Prostate Cancer: 'Change in Mindset' Needed
Hello. I am Dr. Gerald Chodak for Medscape. This week I want to talk again about prostate cancer screening and treatment and the controversies surrounding the US Preventive Services Task Force (USPSTF) guidelines.
An interesting and well-done article by Scardino and Vickers, published in [AUA News] in March,and a report by Dr. Ian Thompson at the Genitourinary Cancers Symposium raised the question of whether it is time to rethink how we manage this disease. The enthusiasm for screening has clearly resulted in overdiagnosis and overtreatment. While it may reduce mortality to some extent, the USPSTF concluded that the harms of overscreening outweigh the benefits, and they recommended against screening.
Many people are obviously upset by that recommendation, thinking that by abandoning screening we will now shift back to a higher mortality. So the question being raised by these smart individuals is, can we find an approach that modifies what we have been doing and shifts us back to a favorable outcome with more benefits than harms?
Drs. Scardino and Vickers make the following suggestions. First, clearly for men with low-risk disease, we are overdiagnosing and overtreating that problem. Men over age 70 are not benefiting from treatment of low-risk disease and should be offered active surveillance.
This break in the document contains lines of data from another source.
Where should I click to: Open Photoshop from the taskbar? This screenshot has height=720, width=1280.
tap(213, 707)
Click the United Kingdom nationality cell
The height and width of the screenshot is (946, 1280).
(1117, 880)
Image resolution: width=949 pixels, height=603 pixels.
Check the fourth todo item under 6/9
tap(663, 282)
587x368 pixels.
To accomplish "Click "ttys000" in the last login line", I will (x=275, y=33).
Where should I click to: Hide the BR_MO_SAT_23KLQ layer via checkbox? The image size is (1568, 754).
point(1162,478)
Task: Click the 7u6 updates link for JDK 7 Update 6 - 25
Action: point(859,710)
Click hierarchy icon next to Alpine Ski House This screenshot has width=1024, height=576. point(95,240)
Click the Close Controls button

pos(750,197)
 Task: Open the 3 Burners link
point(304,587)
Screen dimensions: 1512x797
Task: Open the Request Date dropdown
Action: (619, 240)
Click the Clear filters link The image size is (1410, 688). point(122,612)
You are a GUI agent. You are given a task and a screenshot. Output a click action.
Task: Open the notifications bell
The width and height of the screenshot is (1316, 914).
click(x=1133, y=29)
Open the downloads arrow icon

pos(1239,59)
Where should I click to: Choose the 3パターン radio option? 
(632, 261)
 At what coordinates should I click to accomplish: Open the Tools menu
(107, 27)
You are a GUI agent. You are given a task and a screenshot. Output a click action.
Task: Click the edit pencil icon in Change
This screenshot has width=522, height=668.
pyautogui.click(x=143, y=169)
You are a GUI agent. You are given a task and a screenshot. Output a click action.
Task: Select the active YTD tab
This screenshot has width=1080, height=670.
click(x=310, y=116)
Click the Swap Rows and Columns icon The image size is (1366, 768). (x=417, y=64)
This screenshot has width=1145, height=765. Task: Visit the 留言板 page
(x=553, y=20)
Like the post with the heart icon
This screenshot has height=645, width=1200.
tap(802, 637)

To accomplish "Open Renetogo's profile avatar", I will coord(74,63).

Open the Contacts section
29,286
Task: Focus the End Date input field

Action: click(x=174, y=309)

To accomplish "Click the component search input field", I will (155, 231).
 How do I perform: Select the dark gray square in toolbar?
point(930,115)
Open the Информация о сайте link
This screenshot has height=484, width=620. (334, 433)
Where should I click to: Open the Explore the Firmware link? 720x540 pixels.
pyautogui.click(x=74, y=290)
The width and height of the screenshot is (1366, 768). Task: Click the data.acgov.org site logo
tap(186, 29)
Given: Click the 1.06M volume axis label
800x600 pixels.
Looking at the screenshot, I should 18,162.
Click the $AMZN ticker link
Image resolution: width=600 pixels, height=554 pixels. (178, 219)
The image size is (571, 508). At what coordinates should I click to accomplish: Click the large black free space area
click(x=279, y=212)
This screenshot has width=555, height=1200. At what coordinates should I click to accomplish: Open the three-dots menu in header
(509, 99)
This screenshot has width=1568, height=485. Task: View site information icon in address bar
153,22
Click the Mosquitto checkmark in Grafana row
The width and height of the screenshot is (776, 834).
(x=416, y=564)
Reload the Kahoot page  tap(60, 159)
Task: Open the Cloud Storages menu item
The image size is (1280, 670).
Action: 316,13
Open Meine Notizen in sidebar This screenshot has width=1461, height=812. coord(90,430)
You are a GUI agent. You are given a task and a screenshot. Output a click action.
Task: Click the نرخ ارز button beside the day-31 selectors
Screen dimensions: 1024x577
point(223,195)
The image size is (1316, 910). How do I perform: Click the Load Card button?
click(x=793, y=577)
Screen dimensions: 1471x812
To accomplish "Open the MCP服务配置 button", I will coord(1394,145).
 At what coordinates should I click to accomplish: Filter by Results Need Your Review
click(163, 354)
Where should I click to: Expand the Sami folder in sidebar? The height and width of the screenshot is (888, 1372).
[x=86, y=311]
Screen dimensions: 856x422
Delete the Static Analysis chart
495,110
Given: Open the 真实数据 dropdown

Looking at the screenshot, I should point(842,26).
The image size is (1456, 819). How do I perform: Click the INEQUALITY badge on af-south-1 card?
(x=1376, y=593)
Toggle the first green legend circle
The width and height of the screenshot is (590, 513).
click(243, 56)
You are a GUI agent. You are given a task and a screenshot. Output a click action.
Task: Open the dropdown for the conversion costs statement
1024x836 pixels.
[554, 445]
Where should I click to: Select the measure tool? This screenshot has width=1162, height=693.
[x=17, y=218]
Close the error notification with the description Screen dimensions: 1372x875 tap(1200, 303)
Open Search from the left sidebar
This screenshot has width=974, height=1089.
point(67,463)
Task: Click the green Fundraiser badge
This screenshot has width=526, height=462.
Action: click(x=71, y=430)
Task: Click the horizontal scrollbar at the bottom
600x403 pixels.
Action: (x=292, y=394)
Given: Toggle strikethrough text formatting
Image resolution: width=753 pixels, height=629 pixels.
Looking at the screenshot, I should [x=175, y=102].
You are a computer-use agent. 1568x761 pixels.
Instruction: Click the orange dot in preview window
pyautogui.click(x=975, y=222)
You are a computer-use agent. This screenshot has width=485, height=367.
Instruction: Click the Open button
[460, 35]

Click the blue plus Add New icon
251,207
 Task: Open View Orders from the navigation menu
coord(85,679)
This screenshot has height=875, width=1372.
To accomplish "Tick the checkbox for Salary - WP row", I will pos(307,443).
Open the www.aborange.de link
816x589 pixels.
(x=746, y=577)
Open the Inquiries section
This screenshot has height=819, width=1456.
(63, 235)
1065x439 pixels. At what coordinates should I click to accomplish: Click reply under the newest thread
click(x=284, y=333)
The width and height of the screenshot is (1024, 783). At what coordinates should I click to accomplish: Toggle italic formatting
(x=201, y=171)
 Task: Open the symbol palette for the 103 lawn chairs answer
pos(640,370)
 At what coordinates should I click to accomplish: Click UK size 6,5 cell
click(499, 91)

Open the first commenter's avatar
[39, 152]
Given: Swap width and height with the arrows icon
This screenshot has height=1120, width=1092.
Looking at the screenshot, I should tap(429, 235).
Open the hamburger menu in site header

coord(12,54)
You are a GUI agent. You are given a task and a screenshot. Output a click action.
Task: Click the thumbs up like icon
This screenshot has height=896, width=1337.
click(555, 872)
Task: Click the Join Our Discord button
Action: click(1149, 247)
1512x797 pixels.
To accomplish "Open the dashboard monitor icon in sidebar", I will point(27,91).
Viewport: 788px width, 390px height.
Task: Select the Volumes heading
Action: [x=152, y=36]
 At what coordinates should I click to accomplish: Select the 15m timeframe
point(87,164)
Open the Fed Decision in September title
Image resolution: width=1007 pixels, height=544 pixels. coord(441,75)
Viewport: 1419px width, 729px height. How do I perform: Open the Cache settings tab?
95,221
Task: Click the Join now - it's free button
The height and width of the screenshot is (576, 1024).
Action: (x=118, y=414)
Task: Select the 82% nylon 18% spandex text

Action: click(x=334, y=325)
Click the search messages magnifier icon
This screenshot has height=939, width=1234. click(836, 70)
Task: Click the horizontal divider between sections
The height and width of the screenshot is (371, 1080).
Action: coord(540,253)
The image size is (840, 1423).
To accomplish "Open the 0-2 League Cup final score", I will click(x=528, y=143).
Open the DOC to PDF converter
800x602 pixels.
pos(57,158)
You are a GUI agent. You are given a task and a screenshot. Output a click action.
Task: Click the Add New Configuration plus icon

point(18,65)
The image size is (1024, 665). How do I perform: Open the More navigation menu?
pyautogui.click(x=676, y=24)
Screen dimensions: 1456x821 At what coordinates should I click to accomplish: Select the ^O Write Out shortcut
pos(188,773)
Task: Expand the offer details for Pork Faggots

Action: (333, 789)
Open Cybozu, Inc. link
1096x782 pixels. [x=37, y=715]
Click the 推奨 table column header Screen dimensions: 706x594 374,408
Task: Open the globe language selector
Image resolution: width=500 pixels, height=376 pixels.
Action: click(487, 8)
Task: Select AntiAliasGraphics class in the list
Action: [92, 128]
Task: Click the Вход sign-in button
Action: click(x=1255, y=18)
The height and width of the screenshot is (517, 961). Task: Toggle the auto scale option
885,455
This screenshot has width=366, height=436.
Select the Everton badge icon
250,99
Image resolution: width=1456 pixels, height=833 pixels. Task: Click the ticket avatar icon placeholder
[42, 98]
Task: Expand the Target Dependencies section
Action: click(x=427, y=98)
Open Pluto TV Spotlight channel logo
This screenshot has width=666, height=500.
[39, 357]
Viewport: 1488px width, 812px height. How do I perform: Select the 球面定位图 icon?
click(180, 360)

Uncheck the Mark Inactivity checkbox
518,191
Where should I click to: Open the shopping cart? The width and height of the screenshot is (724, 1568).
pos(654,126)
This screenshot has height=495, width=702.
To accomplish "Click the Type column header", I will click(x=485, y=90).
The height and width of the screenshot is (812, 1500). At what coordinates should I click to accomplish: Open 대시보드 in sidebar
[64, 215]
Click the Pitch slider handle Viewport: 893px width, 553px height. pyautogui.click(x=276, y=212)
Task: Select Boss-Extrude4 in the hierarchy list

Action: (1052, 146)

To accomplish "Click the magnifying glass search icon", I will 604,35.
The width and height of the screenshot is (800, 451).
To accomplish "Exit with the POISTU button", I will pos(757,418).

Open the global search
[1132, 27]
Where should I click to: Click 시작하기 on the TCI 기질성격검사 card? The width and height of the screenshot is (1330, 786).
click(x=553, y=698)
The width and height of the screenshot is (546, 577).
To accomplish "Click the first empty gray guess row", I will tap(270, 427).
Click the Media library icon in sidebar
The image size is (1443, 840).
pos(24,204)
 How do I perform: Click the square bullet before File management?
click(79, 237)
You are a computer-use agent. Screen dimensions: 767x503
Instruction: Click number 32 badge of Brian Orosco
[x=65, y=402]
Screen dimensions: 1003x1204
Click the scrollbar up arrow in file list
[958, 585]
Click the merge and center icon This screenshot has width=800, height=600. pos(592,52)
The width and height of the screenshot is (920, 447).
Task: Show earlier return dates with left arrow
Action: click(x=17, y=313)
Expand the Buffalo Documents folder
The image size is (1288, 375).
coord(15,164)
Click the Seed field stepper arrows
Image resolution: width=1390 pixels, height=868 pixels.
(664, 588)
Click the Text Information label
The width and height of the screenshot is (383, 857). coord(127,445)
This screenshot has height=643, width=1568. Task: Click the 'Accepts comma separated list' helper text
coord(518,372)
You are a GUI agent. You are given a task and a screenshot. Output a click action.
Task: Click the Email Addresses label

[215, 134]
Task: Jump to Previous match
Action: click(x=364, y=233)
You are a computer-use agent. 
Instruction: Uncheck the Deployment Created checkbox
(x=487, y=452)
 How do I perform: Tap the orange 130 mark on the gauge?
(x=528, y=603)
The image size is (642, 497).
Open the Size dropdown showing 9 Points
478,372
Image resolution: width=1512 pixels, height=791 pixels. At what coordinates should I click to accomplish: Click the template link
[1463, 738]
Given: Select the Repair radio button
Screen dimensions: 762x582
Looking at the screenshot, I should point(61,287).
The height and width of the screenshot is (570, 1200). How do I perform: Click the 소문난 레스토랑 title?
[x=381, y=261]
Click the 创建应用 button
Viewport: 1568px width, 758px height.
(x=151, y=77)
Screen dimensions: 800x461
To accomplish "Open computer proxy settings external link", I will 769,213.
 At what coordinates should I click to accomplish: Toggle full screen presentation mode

Second, we need to stop screening men who have little chance of benefiting: those with a life expectancy less than 10 years, and particularly older men. Nearly half of men over age 75 are undergoing routine screening. That clearly needs to change. For men under age 60 with a prostate specific antigen (PSA) < 1 ng/mL, the likelihood of dying from the disease during the remainder of their life is very low, and so limited screening in that group is warranted.
It makes sense to reduce the number of biopsies being performed because most men do not have prostate cancer. If you select a cutoff of 3 ng/mL and a patient has a level exceeding that, repeating the PSA within a few months before proceeding to a biopsy makes sense, because roughly 4 out of 10 men will have a drop in their PSA level back to < 3 ng/mL. Also, using the PSA velocity is not a reliable way to recommend biopsies in men with a PSA < 3 ng/mL, as it leads to a greater chance of finding low-risk cancers.
Finally, we come to the issue of active surveillance. Clearly for men over age 65 with low-risk disease, the chance of benefiting from treatment seems to be small. We need to be more cautious about counseling these men that their chance of benefiting will not be outweighed by their chance of being harmed by therapy.